Unsere Erfahrungen wirken wie ein Filter: Sie entscheiden mit, ob wir etwas als wichtig oder unwichtig, nachvollziehbar oder nervig empfinden. Es entscheiden also nicht Augen und Ohren allein, was wir wahrnehmen, sondern auch unser Gehirn auf der Grundlage unserer bisherigen Erlebnisse. Das gilt für die Musik, aber genauso für andere Bereiche wie etwa Politik.
In der nächsten Übung probiert ihr aus, wie es sich anfühlt, wenn ihr eure Gefühle bewusst mit euren Gedanken in Verbindung bringt – und dann miteinander darüber ins Gespräch kommt. Wenn wir besser verstehen, warum jemand bei einem bestimmten Thema wütend, traurig oder begeistert ist, gibt uns das neue Chancen, mit der Meinung der anderen Person umzugehen.

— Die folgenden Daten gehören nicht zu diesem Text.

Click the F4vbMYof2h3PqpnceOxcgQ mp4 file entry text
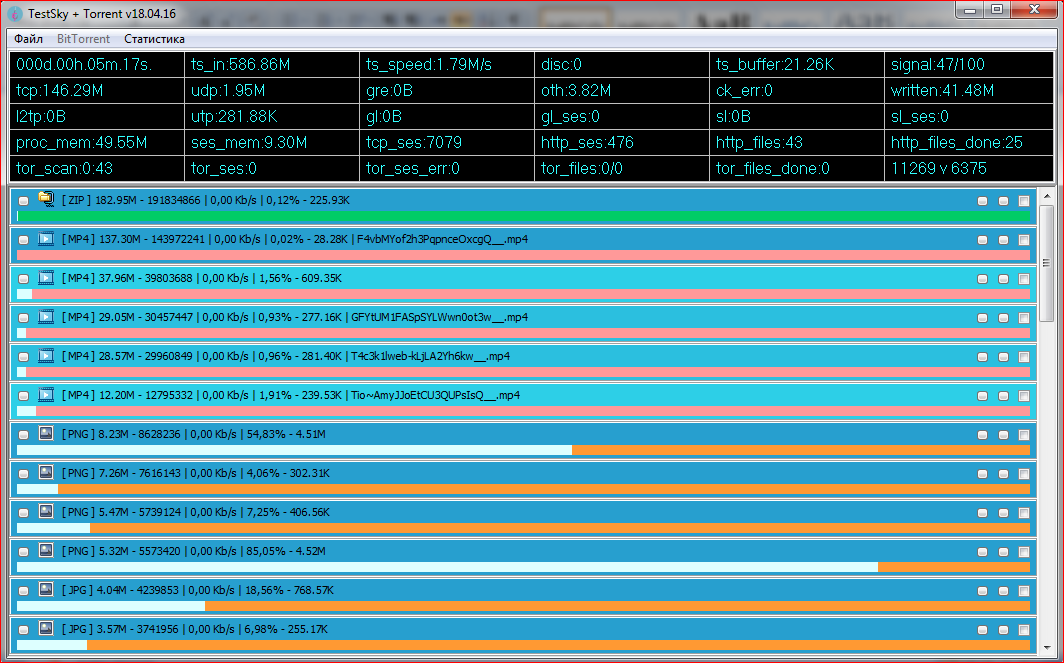 [x=442, y=239]
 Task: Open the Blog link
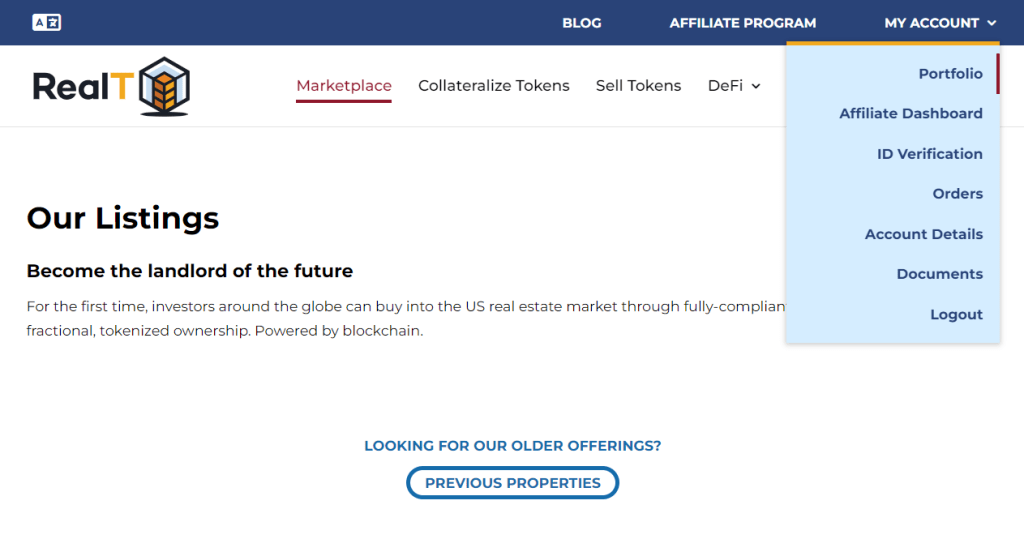(582, 22)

Denn es gibt Theorien, die davon ausgehen, dass Gefühle beim Austausch – etwa über politische Themen - nicht unangebracht oder unseriös sind, sondern uns sogar dabei helfen, eine eigene Meinung zu entwickeln und gut zu begründen. Eines dieser Konzepte – die emotionssensible politische Urteilsbildung von Dr. Hendrik Schröder – dient als Orientierung für die folgende Übung.

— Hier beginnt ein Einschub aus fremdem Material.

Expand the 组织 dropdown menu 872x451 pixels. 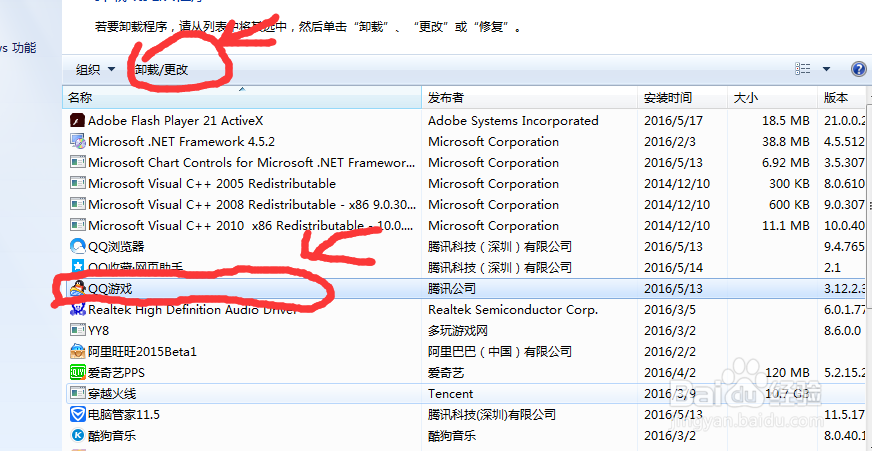point(95,69)
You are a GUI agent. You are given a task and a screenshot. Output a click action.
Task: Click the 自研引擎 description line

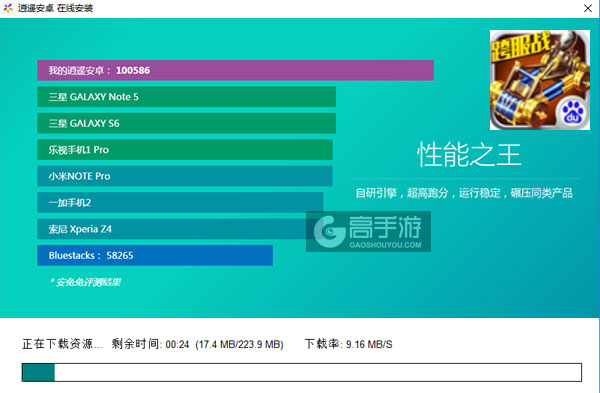[464, 193]
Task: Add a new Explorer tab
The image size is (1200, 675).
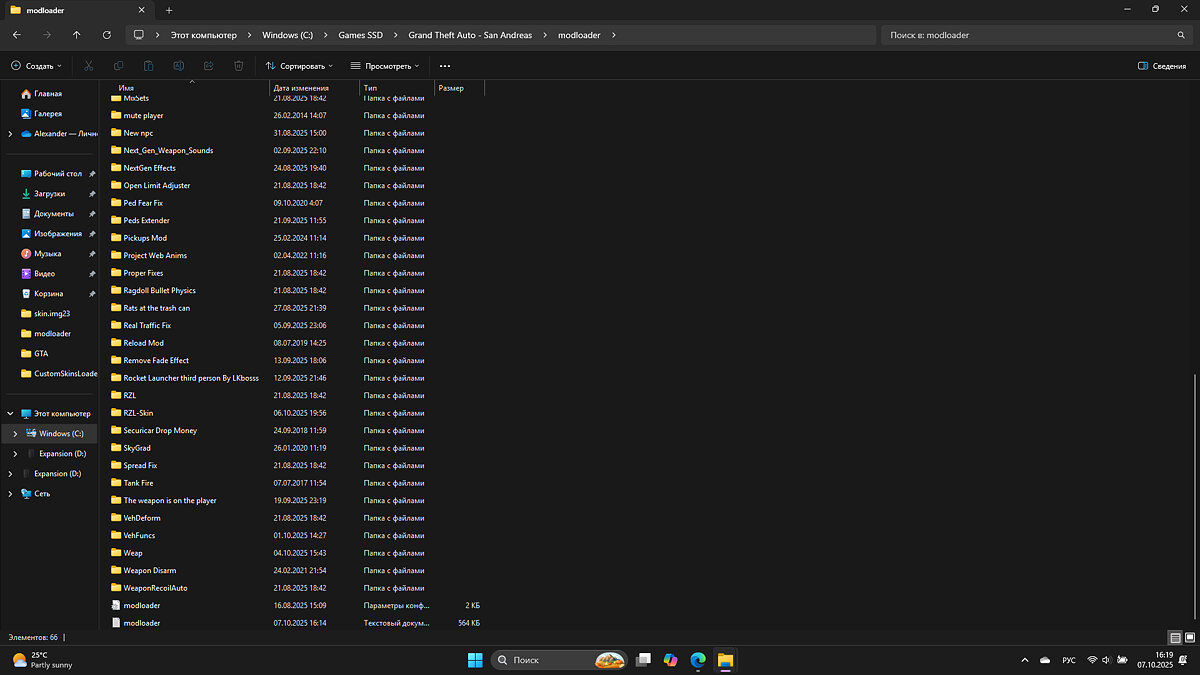Action: [x=169, y=9]
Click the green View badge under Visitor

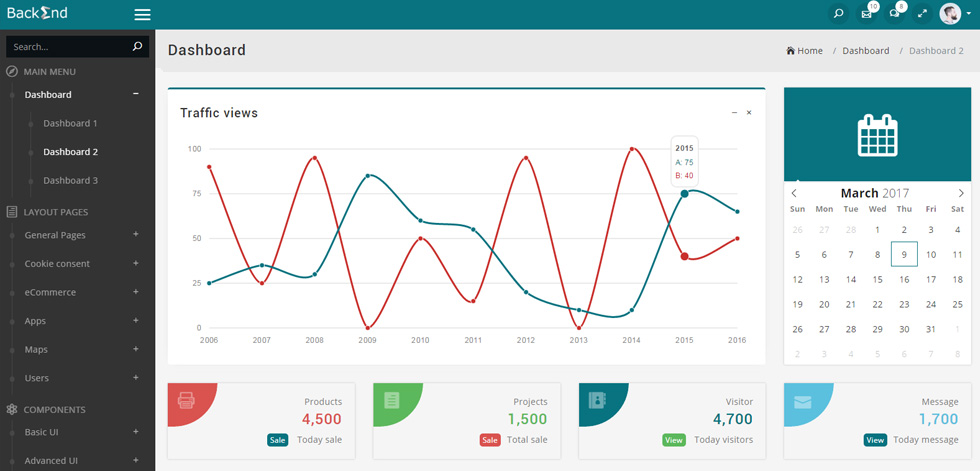pos(674,440)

Laut diesem Ansatz bestimmen Gefühle unsere Meinung zwar nicht allein – sie geben aber wichtige Hinweise darauf, was uns wichtig ist, und begleiten den Urteilsprozess in drei Phasen:
- Vor dem Urteilen: Emotionen wecken unser Interesse und motivieren uns, uns mit einem Thema zu beschäftigen.
- Beim Urteilen: Sie helfen uns, Informationen zu bewerten und zu sortieren.
- Nach dem Urteilen: Sie unterstützen uns dabei, unsere Meinung anderen verständlich zu machen.
Ursprünglich wurde das Konzept für politische Themen entwickelt.